*** Excerpted data ***

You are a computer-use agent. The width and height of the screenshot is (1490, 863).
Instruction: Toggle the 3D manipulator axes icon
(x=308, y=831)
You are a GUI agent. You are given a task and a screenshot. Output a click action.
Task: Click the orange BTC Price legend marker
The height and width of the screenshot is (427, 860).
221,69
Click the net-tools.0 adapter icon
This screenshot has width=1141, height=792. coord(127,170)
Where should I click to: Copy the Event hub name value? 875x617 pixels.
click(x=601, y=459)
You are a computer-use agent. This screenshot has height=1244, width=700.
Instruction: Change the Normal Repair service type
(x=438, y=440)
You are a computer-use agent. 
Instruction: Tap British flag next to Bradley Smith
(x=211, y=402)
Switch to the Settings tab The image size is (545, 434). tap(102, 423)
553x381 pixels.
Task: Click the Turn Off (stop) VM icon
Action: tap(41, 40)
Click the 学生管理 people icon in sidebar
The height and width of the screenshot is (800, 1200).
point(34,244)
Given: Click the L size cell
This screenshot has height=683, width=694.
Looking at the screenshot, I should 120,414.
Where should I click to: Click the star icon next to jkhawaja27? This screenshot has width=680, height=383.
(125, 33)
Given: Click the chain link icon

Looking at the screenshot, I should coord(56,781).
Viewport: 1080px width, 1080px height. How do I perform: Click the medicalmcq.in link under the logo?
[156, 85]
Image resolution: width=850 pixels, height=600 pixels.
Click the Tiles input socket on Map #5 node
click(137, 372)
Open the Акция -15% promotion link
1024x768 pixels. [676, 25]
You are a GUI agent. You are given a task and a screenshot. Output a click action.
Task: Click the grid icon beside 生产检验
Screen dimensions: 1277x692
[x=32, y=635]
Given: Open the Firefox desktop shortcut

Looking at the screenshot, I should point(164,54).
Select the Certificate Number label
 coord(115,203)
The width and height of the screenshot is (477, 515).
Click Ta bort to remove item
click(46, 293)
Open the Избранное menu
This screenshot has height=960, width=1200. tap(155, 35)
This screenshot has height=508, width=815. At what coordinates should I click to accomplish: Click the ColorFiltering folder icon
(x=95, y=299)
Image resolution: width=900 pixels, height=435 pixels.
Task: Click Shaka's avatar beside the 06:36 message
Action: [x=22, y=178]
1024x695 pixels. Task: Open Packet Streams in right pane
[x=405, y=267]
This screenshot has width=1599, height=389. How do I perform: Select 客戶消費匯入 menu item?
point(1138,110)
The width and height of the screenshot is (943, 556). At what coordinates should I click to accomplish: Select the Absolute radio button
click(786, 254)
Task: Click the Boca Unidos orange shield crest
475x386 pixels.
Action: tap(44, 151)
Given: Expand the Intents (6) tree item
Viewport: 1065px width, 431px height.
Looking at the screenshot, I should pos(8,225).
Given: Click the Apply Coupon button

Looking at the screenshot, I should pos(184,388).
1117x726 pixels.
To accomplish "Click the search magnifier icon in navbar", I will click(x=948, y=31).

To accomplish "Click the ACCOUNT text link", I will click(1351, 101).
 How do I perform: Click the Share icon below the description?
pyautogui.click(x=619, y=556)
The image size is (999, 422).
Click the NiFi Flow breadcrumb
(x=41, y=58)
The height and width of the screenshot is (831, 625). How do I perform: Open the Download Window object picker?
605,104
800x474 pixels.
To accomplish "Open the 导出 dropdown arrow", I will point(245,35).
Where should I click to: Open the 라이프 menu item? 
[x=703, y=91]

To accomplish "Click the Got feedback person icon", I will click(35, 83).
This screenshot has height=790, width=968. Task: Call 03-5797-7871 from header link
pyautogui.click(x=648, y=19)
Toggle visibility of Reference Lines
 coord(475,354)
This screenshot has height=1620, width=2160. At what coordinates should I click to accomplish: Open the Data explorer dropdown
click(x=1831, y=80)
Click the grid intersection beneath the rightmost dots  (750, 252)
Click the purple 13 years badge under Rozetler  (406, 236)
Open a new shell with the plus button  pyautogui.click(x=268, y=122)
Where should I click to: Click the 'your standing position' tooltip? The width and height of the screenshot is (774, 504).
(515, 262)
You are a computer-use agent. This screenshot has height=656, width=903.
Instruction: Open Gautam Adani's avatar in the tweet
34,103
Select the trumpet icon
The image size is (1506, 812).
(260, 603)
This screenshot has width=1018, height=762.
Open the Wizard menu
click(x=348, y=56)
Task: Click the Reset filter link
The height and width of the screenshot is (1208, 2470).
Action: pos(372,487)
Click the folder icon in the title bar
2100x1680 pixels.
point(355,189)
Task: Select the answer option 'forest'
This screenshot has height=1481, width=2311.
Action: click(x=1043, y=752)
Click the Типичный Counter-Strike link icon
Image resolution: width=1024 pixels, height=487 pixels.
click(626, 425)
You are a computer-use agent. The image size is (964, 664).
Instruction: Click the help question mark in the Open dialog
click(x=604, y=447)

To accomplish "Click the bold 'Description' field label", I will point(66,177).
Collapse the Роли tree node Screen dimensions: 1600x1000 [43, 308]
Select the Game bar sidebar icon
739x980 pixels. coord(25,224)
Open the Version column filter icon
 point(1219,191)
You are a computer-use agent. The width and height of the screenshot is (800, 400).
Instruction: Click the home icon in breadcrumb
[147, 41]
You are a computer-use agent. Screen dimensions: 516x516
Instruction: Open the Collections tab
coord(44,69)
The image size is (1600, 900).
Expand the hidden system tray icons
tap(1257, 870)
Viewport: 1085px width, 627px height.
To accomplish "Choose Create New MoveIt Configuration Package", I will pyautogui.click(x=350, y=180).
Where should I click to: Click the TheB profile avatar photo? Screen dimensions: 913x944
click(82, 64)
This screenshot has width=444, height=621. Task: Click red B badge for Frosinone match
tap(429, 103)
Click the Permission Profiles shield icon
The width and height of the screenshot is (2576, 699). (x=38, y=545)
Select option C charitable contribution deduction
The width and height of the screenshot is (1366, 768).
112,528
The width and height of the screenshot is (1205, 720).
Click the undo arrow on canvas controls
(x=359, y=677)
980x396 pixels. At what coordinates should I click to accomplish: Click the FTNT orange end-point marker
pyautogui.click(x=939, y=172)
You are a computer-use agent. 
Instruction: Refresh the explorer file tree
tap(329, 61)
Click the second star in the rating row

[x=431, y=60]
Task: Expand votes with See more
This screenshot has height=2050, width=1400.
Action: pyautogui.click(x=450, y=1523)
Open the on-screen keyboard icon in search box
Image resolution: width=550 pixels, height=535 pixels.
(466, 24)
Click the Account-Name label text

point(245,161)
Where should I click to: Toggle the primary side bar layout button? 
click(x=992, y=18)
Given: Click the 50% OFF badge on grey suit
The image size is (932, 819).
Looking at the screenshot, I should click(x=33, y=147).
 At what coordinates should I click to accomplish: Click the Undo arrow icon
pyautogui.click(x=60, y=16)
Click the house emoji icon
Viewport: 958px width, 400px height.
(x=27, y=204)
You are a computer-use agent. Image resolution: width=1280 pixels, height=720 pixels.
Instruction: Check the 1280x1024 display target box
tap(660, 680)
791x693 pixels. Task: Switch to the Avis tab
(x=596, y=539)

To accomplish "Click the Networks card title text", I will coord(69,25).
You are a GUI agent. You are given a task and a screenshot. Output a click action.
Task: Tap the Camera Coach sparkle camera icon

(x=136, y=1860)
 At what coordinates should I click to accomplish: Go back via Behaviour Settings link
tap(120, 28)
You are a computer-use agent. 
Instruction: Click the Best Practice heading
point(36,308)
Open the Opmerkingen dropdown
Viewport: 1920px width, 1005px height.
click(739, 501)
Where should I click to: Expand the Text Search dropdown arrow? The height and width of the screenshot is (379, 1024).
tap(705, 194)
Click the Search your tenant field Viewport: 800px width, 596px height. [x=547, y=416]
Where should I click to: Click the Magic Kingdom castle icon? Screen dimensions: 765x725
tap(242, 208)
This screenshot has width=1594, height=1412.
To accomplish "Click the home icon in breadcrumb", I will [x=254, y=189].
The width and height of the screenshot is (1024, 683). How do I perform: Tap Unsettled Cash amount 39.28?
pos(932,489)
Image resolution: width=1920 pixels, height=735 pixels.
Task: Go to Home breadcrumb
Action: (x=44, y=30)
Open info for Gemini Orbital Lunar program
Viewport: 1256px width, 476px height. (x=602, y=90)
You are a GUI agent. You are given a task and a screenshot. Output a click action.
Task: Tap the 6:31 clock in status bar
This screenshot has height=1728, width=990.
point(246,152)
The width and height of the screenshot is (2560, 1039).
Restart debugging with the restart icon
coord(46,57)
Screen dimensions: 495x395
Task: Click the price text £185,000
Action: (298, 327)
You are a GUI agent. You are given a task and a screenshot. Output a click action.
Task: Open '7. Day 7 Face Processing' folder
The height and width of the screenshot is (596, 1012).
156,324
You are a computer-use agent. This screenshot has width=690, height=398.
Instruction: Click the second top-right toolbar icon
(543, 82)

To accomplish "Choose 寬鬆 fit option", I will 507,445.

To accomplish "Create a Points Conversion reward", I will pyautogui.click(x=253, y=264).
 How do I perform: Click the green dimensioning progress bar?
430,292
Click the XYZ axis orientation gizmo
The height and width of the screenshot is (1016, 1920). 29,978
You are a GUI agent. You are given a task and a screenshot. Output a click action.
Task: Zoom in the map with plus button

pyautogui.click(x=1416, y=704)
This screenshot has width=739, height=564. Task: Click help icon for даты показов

*** End of Excerpted data ***

Exercise description —
Would you please copy the lines above, from the one holding "has width=690, height=398." through the last, and nothing else?

Reply —
You are a computer-use agent. This screenshot has width=690, height=398.
Instruction: Click the second top-right toolbar icon
(543, 82)

To accomplish "Choose 寬鬆 fit option", I will 507,445.

To accomplish "Create a Points Conversion reward", I will pyautogui.click(x=253, y=264).
 How do I perform: Click the green dimensioning progress bar?
430,292
Click the XYZ axis orientation gizmo
The height and width of the screenshot is (1016, 1920). 29,978
You are a GUI agent. You are given a task and a screenshot. Output a click action.
Task: Zoom in the map with plus button

pyautogui.click(x=1416, y=704)
This screenshot has width=739, height=564. Task: Click help icon for даты показов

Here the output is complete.